Y de ahí ese mantra, que escuchábamos cada verano antes de la pandemia y que volvemos a escuchar cada vez con más frecuencia: este verano vienen más visitantes extranjeros que… Este año se batirá el record de turistas con un total de… La previsión es que en los próximos meses nos visitarán más turistas que nunca, etc. etc.

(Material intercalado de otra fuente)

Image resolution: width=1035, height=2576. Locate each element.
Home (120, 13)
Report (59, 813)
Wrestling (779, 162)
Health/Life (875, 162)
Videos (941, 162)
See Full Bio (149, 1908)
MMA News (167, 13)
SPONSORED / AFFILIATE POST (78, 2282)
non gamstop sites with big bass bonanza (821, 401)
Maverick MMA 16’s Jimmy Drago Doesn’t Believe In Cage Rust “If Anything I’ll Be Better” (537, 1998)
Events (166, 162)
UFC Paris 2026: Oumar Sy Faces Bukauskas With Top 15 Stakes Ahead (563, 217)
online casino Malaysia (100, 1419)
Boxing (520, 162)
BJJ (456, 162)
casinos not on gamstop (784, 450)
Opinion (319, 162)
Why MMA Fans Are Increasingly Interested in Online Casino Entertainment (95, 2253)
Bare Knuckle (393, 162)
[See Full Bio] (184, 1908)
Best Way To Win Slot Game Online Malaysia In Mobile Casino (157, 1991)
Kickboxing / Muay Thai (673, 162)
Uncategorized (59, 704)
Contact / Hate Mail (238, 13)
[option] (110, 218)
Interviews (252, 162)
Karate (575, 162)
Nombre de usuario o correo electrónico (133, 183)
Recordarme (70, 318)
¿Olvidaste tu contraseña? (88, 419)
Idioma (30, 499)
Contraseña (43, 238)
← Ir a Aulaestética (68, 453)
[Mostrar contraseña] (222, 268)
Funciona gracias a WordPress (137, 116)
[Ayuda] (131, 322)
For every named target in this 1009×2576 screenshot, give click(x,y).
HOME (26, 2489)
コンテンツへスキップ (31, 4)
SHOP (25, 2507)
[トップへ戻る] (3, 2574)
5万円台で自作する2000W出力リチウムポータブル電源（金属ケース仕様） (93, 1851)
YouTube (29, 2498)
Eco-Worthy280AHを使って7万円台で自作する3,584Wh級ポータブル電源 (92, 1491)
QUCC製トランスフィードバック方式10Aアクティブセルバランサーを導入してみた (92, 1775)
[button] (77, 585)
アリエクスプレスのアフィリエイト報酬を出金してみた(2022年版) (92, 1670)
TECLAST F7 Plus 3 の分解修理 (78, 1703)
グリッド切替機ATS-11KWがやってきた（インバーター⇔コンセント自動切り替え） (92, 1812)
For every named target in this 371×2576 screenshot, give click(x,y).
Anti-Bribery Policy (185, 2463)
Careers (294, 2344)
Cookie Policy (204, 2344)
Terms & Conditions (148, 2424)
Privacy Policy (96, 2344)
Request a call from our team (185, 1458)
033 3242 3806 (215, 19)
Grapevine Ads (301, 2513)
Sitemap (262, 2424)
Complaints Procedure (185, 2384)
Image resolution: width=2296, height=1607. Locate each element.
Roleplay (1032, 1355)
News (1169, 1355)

Todo bien. Más turistas quiere decir más dinero, más negocio, más trabajo ¿Qué problema hay? Yo tiendo a imaginarme todo esto como un globo que vas hinchando y es cada vez más grande, más resultón, más lustroso. Lo inflas un poco más y parece que brille. Un poco más. Está reluciente, nada que ver con el globito que teníamos hace un momento. Un poco más. Va costando, pero vale la pena. Un poco más. Un poco más. Un poco más. Hasta que explota.
Es algo que ocurre. Los destinos turísticos llegan a un punto de no retorno. Los visitantes, por explicarlo de una manera bastante tosca, son como granos de sal en un vaso de agua: al principio no se notan. Vas añadiendo más y se disuelven en su entorno, convirtiéndose en invisibles. Tienes que añadir muchos para que, en algún momento, el agua empiece a volverse blanquecina, ligeramente turbia, algo más espesa al removerla y notes que están ahí. Pero sigue siendo agua. Hasta un punto. Llega un momento en el que la sal no se disuelve y empieza a amontonarse en el fondo. Ya no tienes agua: tienes sal más o menos húmeda.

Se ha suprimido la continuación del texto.